## ACTIVITY
Nothing in the entries should be altered. Write them out in full.

## TASK INPUTS
☆ ☆ ☆
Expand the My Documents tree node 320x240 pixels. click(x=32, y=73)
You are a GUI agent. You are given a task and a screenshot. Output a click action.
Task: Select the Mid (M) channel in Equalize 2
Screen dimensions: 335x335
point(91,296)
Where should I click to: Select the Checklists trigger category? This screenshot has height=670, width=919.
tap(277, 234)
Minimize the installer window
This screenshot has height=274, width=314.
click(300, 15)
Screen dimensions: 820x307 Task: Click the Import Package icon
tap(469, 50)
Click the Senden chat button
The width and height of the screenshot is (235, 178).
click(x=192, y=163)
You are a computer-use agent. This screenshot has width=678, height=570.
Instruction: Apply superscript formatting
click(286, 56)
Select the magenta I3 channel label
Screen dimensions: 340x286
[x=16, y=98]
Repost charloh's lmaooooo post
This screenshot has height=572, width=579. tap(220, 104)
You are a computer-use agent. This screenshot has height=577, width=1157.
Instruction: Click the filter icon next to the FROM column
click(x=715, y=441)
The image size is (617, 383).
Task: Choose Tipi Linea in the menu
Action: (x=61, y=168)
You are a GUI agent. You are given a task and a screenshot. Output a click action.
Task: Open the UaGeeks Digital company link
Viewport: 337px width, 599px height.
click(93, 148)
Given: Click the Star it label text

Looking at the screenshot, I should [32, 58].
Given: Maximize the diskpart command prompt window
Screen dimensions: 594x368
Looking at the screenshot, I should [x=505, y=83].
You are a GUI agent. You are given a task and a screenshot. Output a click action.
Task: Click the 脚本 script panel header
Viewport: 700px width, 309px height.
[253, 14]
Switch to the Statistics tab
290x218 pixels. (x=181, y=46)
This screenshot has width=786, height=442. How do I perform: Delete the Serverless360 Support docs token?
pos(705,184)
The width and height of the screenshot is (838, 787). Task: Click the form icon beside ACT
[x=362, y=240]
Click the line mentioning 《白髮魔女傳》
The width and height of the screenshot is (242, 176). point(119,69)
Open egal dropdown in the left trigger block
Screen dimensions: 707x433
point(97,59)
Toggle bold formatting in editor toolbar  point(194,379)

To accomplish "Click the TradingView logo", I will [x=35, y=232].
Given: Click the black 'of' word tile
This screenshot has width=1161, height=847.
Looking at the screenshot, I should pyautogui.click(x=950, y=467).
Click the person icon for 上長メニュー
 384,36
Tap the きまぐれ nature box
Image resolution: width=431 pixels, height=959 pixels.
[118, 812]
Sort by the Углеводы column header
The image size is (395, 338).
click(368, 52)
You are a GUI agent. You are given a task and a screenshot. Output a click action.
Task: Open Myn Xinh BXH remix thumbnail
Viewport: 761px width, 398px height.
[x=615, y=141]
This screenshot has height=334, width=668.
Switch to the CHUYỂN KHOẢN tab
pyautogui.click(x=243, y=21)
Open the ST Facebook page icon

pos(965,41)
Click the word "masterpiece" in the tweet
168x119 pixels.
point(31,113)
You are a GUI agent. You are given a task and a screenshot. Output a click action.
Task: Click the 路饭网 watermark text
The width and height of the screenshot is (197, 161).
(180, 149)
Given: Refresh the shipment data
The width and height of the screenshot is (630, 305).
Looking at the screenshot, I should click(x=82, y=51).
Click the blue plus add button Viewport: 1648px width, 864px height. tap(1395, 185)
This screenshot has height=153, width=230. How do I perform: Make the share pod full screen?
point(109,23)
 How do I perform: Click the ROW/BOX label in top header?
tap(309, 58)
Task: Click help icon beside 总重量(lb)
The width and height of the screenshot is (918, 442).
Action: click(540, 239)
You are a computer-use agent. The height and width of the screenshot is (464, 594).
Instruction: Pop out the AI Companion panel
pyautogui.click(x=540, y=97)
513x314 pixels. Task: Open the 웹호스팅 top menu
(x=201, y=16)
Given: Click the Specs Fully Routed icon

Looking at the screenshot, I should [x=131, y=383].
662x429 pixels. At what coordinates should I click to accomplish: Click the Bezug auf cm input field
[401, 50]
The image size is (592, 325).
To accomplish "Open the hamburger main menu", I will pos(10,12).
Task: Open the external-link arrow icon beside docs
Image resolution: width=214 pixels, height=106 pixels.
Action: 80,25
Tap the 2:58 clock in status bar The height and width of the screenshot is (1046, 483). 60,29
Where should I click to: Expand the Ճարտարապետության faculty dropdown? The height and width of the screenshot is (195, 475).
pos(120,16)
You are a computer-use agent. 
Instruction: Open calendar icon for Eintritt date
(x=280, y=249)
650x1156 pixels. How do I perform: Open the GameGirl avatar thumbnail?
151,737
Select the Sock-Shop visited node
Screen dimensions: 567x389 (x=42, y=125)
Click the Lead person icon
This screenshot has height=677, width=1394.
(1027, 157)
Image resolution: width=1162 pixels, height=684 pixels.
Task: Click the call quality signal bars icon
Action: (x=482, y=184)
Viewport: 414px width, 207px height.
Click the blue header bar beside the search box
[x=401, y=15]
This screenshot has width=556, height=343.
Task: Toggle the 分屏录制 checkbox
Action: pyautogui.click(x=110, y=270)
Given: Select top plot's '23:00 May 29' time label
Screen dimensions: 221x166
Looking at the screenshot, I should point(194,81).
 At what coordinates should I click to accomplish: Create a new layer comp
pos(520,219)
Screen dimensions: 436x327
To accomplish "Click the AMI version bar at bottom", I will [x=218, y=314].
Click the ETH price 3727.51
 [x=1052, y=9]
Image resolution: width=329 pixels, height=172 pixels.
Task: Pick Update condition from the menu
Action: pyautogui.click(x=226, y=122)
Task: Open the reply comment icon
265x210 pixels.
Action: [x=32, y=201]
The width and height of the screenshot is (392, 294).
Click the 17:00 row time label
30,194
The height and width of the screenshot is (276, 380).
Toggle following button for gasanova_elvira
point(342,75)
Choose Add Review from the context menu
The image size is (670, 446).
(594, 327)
☆ ☆ ☆
## REPLY
Expand the My Documents tree node 320x240 pixels. click(x=32, y=73)
You are a GUI agent. You are given a task and a screenshot. Output a click action.
Task: Select the Mid (M) channel in Equalize 2
Screen dimensions: 335x335
point(91,296)
Where should I click to: Select the Checklists trigger category? This screenshot has height=670, width=919.
tap(277, 234)
Minimize the installer window
This screenshot has height=274, width=314.
click(300, 15)
Screen dimensions: 820x307 Task: Click the Import Package icon
tap(469, 50)
Click the Senden chat button
The width and height of the screenshot is (235, 178).
click(x=192, y=163)
You are a computer-use agent. This screenshot has width=678, height=570.
Instruction: Apply superscript formatting
click(286, 56)
Select the magenta I3 channel label
Screen dimensions: 340x286
[x=16, y=98]
Repost charloh's lmaooooo post
This screenshot has height=572, width=579. tap(220, 104)
You are a computer-use agent. This screenshot has height=577, width=1157.
Instruction: Click the filter icon next to the FROM column
click(x=715, y=441)
The image size is (617, 383).
Task: Choose Tipi Linea in the menu
Action: (x=61, y=168)
You are a GUI agent. You are given a task and a screenshot. Output a click action.
Task: Open the UaGeeks Digital company link
Viewport: 337px width, 599px height.
click(93, 148)
Given: Click the Star it label text

Looking at the screenshot, I should [32, 58].
Given: Maximize the diskpart command prompt window
Screen dimensions: 594x368
Looking at the screenshot, I should [x=505, y=83].
You are a GUI agent. You are given a task and a screenshot. Output a click action.
Task: Click the 脚本 script panel header
Viewport: 700px width, 309px height.
[253, 14]
Switch to the Statistics tab
290x218 pixels. (x=181, y=46)
This screenshot has width=786, height=442. How do I perform: Delete the Serverless360 Support docs token?
pos(705,184)
The width and height of the screenshot is (838, 787). Task: Click the form icon beside ACT
[x=362, y=240]
Click the line mentioning 《白髮魔女傳》
The width and height of the screenshot is (242, 176). point(119,69)
Open egal dropdown in the left trigger block
Screen dimensions: 707x433
point(97,59)
Toggle bold formatting in editor toolbar  point(194,379)

To accomplish "Click the TradingView logo", I will [x=35, y=232].
Given: Click the black 'of' word tile
This screenshot has width=1161, height=847.
Looking at the screenshot, I should pyautogui.click(x=950, y=467).
Click the person icon for 上長メニュー
 384,36
Tap the きまぐれ nature box
Image resolution: width=431 pixels, height=959 pixels.
[118, 812]
Sort by the Углеводы column header
The image size is (395, 338).
click(368, 52)
You are a GUI agent. You are given a task and a screenshot. Output a click action.
Task: Open Myn Xinh BXH remix thumbnail
Viewport: 761px width, 398px height.
[x=615, y=141]
This screenshot has height=334, width=668.
Switch to the CHUYỂN KHOẢN tab
pyautogui.click(x=243, y=21)
Open the ST Facebook page icon

pos(965,41)
Click the word "masterpiece" in the tweet
168x119 pixels.
point(31,113)
You are a GUI agent. You are given a task and a screenshot. Output a click action.
Task: Click the 路饭网 watermark text
The width and height of the screenshot is (197, 161).
(180, 149)
Given: Refresh the shipment data
The width and height of the screenshot is (630, 305).
Looking at the screenshot, I should click(x=82, y=51).
Click the blue plus add button Viewport: 1648px width, 864px height. tap(1395, 185)
This screenshot has height=153, width=230. How do I perform: Make the share pod full screen?
point(109,23)
 How do I perform: Click the ROW/BOX label in top header?
tap(309, 58)
Task: Click help icon beside 总重量(lb)
The width and height of the screenshot is (918, 442).
Action: click(540, 239)
You are a computer-use agent. The height and width of the screenshot is (464, 594).
Instruction: Pop out the AI Companion panel
pyautogui.click(x=540, y=97)
513x314 pixels. Task: Open the 웹호스팅 top menu
(x=201, y=16)
Given: Click the Specs Fully Routed icon

Looking at the screenshot, I should [x=131, y=383].
662x429 pixels. At what coordinates should I click to accomplish: Click the Bezug auf cm input field
[401, 50]
The image size is (592, 325).
To accomplish "Open the hamburger main menu", I will pos(10,12).
Task: Open the external-link arrow icon beside docs
Image resolution: width=214 pixels, height=106 pixels.
Action: 80,25
Tap the 2:58 clock in status bar The height and width of the screenshot is (1046, 483). 60,29
Where should I click to: Expand the Ճարտարապետության faculty dropdown? The height and width of the screenshot is (195, 475).
pos(120,16)
You are a computer-use agent. 
Instruction: Open calendar icon for Eintritt date
(x=280, y=249)
650x1156 pixels. How do I perform: Open the GameGirl avatar thumbnail?
151,737
Select the Sock-Shop visited node
Screen dimensions: 567x389 (x=42, y=125)
Click the Lead person icon
This screenshot has height=677, width=1394.
(1027, 157)
Image resolution: width=1162 pixels, height=684 pixels.
Task: Click the call quality signal bars icon
Action: (x=482, y=184)
Viewport: 414px width, 207px height.
Click the blue header bar beside the search box
[x=401, y=15]
This screenshot has width=556, height=343.
Task: Toggle the 分屏录制 checkbox
Action: pyautogui.click(x=110, y=270)
Given: Select top plot's '23:00 May 29' time label
Screen dimensions: 221x166
Looking at the screenshot, I should point(194,81).
 At what coordinates should I click to accomplish: Create a new layer comp
pos(520,219)
Screen dimensions: 436x327
To accomplish "Click the AMI version bar at bottom", I will [x=218, y=314].
Click the ETH price 3727.51
 [x=1052, y=9]
Image resolution: width=329 pixels, height=172 pixels.
Task: Pick Update condition from the menu
Action: pyautogui.click(x=226, y=122)
Task: Open the reply comment icon
265x210 pixels.
Action: [x=32, y=201]
The width and height of the screenshot is (392, 294).
Click the 17:00 row time label
30,194
The height and width of the screenshot is (276, 380).
Toggle following button for gasanova_elvira
point(342,75)
Choose Add Review from the context menu
The image size is (670, 446).
(594, 327)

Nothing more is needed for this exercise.